Task requirements - A faithful transcription of all lines below is the expected answer.
━━━━━ Records shown
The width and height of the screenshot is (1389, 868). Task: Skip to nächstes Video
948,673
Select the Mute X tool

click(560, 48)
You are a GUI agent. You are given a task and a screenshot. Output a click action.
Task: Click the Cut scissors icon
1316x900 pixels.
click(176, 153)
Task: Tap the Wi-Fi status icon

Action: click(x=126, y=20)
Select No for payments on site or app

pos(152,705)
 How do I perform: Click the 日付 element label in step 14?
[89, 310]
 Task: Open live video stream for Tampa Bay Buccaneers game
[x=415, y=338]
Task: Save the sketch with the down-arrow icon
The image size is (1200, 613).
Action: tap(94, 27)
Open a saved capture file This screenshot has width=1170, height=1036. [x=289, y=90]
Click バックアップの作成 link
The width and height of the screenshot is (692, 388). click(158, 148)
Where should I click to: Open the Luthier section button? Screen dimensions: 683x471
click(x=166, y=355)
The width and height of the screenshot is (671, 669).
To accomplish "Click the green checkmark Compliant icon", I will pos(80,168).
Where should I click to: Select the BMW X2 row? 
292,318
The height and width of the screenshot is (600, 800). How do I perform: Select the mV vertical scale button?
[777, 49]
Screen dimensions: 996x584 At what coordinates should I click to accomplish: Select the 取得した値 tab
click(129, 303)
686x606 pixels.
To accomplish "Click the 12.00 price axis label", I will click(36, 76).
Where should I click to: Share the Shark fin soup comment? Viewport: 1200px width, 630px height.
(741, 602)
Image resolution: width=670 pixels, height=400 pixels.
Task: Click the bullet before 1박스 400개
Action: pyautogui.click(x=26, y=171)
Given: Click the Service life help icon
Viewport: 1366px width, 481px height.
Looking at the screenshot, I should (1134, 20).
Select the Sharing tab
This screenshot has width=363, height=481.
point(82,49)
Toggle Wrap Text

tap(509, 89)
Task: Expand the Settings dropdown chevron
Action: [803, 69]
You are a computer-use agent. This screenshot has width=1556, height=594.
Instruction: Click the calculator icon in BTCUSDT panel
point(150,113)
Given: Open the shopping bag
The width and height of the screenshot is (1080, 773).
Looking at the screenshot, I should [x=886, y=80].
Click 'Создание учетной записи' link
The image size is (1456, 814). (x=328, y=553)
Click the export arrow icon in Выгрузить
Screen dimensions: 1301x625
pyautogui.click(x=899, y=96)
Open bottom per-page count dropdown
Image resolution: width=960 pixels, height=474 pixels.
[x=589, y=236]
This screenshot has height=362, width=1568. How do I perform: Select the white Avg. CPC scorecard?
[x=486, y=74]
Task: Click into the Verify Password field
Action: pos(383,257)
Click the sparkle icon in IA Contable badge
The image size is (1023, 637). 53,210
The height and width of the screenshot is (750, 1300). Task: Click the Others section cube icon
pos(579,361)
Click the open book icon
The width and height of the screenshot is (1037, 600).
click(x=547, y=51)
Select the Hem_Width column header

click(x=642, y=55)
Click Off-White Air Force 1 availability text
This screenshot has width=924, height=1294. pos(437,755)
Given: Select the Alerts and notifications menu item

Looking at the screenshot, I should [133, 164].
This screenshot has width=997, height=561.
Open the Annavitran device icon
━━━━━━━━━━
Output for this exercise -
The width and height of the screenshot is (1389, 868). Task: Skip to nächstes Video
948,673
Select the Mute X tool

click(560, 48)
You are a GUI agent. You are given a task and a screenshot. Output a click action.
Task: Click the Cut scissors icon
1316x900 pixels.
click(176, 153)
Task: Tap the Wi-Fi status icon

Action: click(x=126, y=20)
Select No for payments on site or app

pos(152,705)
 How do I perform: Click the 日付 element label in step 14?
[89, 310]
 Task: Open live video stream for Tampa Bay Buccaneers game
[x=415, y=338]
Task: Save the sketch with the down-arrow icon
The image size is (1200, 613).
Action: tap(94, 27)
Open a saved capture file This screenshot has width=1170, height=1036. [x=289, y=90]
Click バックアップの作成 link
The width and height of the screenshot is (692, 388). click(158, 148)
Where should I click to: Open the Luthier section button? Screen dimensions: 683x471
click(x=166, y=355)
The width and height of the screenshot is (671, 669).
To accomplish "Click the green checkmark Compliant icon", I will pos(80,168).
Where should I click to: Select the BMW X2 row? 
292,318
The height and width of the screenshot is (600, 800). How do I perform: Select the mV vertical scale button?
[777, 49]
Screen dimensions: 996x584 At what coordinates should I click to accomplish: Select the 取得した値 tab
click(129, 303)
686x606 pixels.
To accomplish "Click the 12.00 price axis label", I will click(36, 76).
Where should I click to: Share the Shark fin soup comment? Viewport: 1200px width, 630px height.
(741, 602)
Image resolution: width=670 pixels, height=400 pixels.
Task: Click the bullet before 1박스 400개
Action: pyautogui.click(x=26, y=171)
Given: Click the Service life help icon
Viewport: 1366px width, 481px height.
Looking at the screenshot, I should (1134, 20).
Select the Sharing tab
This screenshot has width=363, height=481.
point(82,49)
Toggle Wrap Text

tap(509, 89)
Task: Expand the Settings dropdown chevron
Action: [803, 69]
You are a computer-use agent. This screenshot has width=1556, height=594.
Instruction: Click the calculator icon in BTCUSDT panel
point(150,113)
Given: Open the shopping bag
The width and height of the screenshot is (1080, 773).
Looking at the screenshot, I should [x=886, y=80].
Click 'Создание учетной записи' link
The image size is (1456, 814). (x=328, y=553)
Click the export arrow icon in Выгрузить
Screen dimensions: 1301x625
pyautogui.click(x=899, y=96)
Open bottom per-page count dropdown
Image resolution: width=960 pixels, height=474 pixels.
[x=589, y=236]
This screenshot has height=362, width=1568. How do I perform: Select the white Avg. CPC scorecard?
[x=486, y=74]
Task: Click into the Verify Password field
Action: pos(383,257)
Click the sparkle icon in IA Contable badge
The image size is (1023, 637). 53,210
The height and width of the screenshot is (750, 1300). Task: Click the Others section cube icon
pos(579,361)
Click the open book icon
The width and height of the screenshot is (1037, 600).
click(x=547, y=51)
Select the Hem_Width column header

click(x=642, y=55)
Click Off-White Air Force 1 availability text
This screenshot has width=924, height=1294. pos(437,755)
Given: Select the Alerts and notifications menu item

Looking at the screenshot, I should [133, 164].
This screenshot has width=997, height=561.
Open the Annavitran device icon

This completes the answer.